**YOUR GOAL**.
Give the records from the line that contains "Click inside the" through the line that contains "Click the 'Ontem" as a Markdown table with the columns Number and Content, one row per line and blank lines left out.

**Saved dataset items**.
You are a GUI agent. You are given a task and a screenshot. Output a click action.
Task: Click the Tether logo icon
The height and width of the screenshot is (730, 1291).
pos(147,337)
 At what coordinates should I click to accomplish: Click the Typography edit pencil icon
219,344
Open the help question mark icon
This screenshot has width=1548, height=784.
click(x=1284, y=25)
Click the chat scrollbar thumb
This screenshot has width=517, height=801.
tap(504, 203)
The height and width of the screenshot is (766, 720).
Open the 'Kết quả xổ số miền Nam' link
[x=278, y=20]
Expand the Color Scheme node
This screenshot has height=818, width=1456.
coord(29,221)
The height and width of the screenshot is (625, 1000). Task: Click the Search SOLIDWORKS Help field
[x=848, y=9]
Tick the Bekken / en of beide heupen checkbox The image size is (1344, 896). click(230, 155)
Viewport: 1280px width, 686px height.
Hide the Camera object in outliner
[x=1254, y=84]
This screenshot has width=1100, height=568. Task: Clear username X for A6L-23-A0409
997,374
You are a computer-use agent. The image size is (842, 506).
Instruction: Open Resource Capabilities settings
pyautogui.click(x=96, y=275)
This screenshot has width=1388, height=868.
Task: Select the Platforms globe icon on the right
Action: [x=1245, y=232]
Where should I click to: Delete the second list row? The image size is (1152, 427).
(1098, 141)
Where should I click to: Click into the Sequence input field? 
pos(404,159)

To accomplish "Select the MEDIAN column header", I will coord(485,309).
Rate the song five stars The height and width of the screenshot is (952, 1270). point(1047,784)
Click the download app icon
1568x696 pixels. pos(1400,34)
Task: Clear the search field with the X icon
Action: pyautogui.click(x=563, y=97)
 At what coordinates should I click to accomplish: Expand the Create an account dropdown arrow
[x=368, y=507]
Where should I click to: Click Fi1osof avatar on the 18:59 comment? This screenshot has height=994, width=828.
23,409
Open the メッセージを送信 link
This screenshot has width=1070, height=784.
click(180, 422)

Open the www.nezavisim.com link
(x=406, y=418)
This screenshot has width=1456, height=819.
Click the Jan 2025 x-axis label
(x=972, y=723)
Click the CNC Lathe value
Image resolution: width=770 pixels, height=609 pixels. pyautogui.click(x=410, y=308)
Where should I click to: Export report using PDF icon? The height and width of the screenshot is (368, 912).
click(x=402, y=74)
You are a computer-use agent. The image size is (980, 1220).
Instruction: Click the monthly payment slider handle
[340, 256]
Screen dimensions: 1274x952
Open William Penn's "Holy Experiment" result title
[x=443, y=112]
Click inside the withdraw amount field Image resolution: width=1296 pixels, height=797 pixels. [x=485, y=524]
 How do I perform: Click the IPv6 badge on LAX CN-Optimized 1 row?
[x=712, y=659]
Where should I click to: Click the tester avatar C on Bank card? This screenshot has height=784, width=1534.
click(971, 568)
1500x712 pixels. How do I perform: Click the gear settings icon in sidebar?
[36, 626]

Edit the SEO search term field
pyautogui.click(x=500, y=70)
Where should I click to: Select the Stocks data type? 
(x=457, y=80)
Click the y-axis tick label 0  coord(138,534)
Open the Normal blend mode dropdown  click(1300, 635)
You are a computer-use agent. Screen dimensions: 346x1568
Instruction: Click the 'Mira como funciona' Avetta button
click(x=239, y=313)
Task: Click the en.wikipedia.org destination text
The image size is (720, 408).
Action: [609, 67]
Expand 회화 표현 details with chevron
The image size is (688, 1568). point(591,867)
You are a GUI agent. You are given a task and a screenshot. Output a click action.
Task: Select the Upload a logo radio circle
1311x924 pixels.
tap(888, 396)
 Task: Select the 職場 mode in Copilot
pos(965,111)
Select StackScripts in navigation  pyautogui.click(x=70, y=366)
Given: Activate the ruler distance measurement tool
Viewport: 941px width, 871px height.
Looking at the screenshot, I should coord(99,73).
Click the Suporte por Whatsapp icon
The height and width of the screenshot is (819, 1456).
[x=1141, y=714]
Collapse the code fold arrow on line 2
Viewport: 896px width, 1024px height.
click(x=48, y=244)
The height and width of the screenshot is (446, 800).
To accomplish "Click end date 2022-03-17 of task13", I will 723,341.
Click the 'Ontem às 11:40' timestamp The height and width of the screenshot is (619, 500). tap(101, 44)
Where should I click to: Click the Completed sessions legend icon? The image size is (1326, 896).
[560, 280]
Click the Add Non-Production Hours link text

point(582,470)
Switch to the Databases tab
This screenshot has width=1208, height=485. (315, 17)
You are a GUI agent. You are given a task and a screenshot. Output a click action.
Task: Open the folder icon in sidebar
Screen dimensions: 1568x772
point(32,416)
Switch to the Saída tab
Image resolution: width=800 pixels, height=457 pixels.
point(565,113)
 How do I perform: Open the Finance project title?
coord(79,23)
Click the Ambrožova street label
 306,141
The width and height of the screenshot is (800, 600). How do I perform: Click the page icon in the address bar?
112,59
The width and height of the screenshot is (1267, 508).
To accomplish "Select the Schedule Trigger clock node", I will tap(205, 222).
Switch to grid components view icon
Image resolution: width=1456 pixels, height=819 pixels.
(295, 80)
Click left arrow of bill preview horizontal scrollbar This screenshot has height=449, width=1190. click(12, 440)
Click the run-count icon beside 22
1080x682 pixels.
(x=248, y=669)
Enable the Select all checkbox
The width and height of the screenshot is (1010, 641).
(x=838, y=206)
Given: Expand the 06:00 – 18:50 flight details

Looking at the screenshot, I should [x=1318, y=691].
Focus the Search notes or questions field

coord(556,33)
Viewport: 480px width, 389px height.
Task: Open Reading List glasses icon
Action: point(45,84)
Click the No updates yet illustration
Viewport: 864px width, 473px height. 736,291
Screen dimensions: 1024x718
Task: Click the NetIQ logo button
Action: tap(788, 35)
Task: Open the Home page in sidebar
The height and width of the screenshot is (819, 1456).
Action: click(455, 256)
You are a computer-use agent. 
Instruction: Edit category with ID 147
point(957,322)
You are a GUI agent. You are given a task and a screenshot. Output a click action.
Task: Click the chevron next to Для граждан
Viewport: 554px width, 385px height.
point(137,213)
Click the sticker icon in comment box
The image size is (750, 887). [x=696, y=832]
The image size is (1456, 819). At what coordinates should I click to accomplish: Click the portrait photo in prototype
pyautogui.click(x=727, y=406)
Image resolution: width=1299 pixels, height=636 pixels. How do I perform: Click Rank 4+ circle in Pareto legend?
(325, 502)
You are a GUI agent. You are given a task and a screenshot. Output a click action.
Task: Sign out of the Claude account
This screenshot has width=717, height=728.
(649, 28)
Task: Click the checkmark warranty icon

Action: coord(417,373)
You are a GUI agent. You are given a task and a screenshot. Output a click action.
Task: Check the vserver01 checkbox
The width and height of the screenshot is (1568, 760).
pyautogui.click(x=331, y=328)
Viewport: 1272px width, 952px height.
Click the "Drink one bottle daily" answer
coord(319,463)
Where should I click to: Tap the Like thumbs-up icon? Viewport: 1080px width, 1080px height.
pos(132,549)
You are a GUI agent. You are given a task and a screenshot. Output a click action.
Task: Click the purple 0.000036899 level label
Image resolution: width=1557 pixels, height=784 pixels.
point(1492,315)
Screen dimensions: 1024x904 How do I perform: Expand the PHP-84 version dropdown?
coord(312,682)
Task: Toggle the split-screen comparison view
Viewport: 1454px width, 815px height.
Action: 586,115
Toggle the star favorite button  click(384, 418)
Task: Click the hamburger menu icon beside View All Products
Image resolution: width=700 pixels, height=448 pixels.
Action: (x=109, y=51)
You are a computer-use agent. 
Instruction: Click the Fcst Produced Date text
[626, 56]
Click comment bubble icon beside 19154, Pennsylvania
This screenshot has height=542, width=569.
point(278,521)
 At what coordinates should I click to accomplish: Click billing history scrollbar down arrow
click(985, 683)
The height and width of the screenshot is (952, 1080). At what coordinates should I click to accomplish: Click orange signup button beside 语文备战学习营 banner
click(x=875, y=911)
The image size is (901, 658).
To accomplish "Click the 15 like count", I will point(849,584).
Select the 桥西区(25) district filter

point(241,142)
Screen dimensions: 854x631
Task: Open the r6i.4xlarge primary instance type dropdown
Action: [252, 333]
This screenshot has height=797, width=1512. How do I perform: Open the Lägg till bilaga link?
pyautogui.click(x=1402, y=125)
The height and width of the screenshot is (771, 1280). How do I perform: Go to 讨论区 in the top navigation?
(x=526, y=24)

**TASK SOLUTION**.
| Number | Content |
|---|---|
| 1 | Click inside the withdraw amount field Image resolution: width=1296 pixels, height=797 pixels. [x=485, y=524] |
| 2 |  How do I perform: Click the IPv6 badge on LAX CN-Optimized 1 row? |
| 3 | [x=712, y=659] |
| 4 | Where should I click to: Click the tester avatar C on Bank card? This screenshot has height=784, width=1534. |
| 5 | click(971, 568) |
| 6 | 1500x712 pixels. How do I perform: Click the gear settings icon in sidebar? |
| 7 | [36, 626] |
| 8 | Edit the SEO search term field |
| 9 | pyautogui.click(x=500, y=70) |
| 10 | Where should I click to: Select the Stocks data type?  |
| 11 | (x=457, y=80) |
| 12 | Click the y-axis tick label 0  coord(138,534) |
| 13 | Open the Normal blend mode dropdown  click(1300, 635) |
| 14 | You are a computer-use agent. Screen dimensions: 346x1568 |
| 15 | Instruction: Click the 'Mira como funciona' Avetta button |
| 16 | click(x=239, y=313) |
| 17 | Task: Click the en.wikipedia.org destination text |
| 18 | The image size is (720, 408). |
| 19 | Action: [609, 67] |
| 20 | Expand 회화 표현 details with chevron |
| 21 | The image size is (688, 1568). point(591,867) |
| 22 | You are a GUI agent. You are given a task and a screenshot. Output a click action. |
| 23 | Task: Select the Upload a logo radio circle |
| 24 | 1311x924 pixels. |
| 25 | tap(888, 396) |
| 26 |  Task: Select the 職場 mode in Copilot |
| 27 | pos(965,111) |
| 28 | Select StackScripts in navigation  pyautogui.click(x=70, y=366) |
| 29 | Given: Activate the ruler distance measurement tool |
| 30 | Viewport: 941px width, 871px height. |
| 31 | Looking at the screenshot, I should coord(99,73). |
| 32 | Click the Suporte por Whatsapp icon |
| 33 | The height and width of the screenshot is (819, 1456). |
| 34 | [x=1141, y=714] |
| 35 | Collapse the code fold arrow on line 2 |
| 36 | Viewport: 896px width, 1024px height. |
| 37 | click(x=48, y=244) |
| 38 | The height and width of the screenshot is (446, 800). |
| 39 | To accomplish "Click end date 2022-03-17 of task13", I will 723,341. |
| 40 | Click the 'Ontem às 11:40' timestamp The height and width of the screenshot is (619, 500). tap(101, 44) |